PRECISIONS ET ASSOUPLISSEMENT DES REGLES RELATIVES A LA DUREE MINIMALE DES CONTRATS A TEMPS PARTIEL Depuis le 1er juillet 2014, les contrats de travail à temps partiel doivent être conclus pour une durée minimale de 24 heures par semaine. Il est possible de déroger à cette durée minimale par accord de branche étendu ou par accord individuel du salarié. (loi n°2013-504 du 14 juin 2013 relative à la sécurisation de l'emploi ; cf. https://veberavocats.com/blog/travail-a-temps-partiel-les-contrats-conclus-a-compter-du-1er-juillet-2014-doivent-respecter-la-duree-minimale-de-24-heures/) La loi ne contenant aucune disposition précise concernant les contrats de très courte durée (notamment les CDD de remplacement), plusieurs questions demeuraient en suspens, par exemple s’agissant de la réponse à fournir par l'employeur face à un salarié qui avait demandé initialement à travailler une durée inférieure à 24 heures et qui par la suite voulait augmenter son temps de travail. Pour clarifier ces situations, l'ordonnance n°2015-82 du 29 janvier 2015 relative à la simplification et à la sécurisation des modalités d'application des règles en matière de temps partiel, a été adoptée. Ce texte apporte des précisions et sécurise les relations entre l’employeur et le salarié, dans les hypothèses suivantes : - demande à l’initiative du salarié d'augmentation de son temps de travail prévu au contrat (1)

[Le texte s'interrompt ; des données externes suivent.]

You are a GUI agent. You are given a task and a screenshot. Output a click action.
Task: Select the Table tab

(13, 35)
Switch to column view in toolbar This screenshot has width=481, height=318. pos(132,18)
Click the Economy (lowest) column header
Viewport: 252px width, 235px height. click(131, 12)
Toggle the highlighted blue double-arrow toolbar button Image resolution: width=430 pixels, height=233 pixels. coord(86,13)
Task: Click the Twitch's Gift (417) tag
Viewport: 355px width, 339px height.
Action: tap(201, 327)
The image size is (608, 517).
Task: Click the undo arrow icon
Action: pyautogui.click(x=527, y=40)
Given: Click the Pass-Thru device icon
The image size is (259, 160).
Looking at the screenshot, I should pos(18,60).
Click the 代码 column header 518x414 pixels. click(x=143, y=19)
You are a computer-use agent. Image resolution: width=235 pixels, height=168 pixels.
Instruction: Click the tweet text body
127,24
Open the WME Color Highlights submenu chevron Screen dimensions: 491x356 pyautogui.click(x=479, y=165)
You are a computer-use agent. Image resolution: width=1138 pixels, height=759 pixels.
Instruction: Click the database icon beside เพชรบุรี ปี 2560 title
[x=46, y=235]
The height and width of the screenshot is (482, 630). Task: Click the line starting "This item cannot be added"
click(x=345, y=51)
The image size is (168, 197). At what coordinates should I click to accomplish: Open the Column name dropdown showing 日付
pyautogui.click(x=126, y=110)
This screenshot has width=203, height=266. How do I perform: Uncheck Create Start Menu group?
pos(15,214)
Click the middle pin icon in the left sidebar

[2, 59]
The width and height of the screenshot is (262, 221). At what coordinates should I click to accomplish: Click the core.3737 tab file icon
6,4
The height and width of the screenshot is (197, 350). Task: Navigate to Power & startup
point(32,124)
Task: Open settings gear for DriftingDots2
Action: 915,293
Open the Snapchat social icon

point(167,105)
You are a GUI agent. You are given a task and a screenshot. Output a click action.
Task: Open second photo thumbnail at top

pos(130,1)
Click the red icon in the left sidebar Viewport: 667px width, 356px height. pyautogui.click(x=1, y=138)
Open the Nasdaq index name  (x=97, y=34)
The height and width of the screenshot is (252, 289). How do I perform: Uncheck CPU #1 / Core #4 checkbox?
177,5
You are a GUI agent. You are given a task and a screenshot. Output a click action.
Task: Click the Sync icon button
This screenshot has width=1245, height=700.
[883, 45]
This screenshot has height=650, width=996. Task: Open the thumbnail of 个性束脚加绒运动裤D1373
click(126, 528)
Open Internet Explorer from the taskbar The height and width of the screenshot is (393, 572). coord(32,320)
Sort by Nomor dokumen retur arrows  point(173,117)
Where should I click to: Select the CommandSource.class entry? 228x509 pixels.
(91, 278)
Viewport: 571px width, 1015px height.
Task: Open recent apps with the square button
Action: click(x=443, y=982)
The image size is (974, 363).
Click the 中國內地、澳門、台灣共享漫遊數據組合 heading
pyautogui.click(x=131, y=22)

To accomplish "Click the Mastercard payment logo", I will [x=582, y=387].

- contrat (intérimaire ou à durée déterminée) dont la durée est au plus égale à 7 jours (2)
- contrats de remplacement d'un salarié absent dont la durée hebdomadaire est inférieure à la durée minimale légale de 24 heures par semaine (3) Cette ordonnance s'applique à compter du lendemain de sa publication au journal officiel, soit depuis le 31 janvier 2015. 1) Priorité d’accès à la durée minimale (article L 3123-8 du Code du travail modifié) Un salarié dont le contrat a été conclu avant la date d'entrée en vigueur de la loi du 14 juin 2013, ou qui a demandé à bénéficier d'une durée inférieure à la durée légale (ou au minimum prévu par la convention collective), peut demander à bénéficier de ce minimum par la suite. Si des postes conformes au minimum légal ou conventionnel sont disponibles, l'employeur doit les attribuer en priorité aux salariés de l'entreprise dont le temps de travail est inférieur. 2) Contrat d’une durée égale ou inférieure à 7 jours (article L.3123-14-1 du Code du travail complété) (nouveau cas de dérogation à la durée minimale) La loi de 2013 ne précisait pas si le minimum de 24 heures devait être respecté pour les contrats intérimaires ou à durée déterminée d’une durée inférieure à une semaine. L'ordonnance apporte les précisions nécessaires selon lesquelles le minimum légal ou conventionnel n'est pas applicable au contrats de 7 jours au plus. 3) Contrat conclu à temps partiel en remplacement d’un salarié absent (nouvel article L.3123-14-6 du Code du travail) (nouveau cas de dérogation à la durée minimale) L'employeur qui souhaite remplacer un salarié à temps partiel dont la durée ne respecte pas le minimum légal ou conventionnel, peut le faire sans avoir à respecter ce minimum. Le contrat de remplacement d'un salarié à temps partiel peut par conséquent être conclu pour une durée équivalente à celle du salarié remplacé.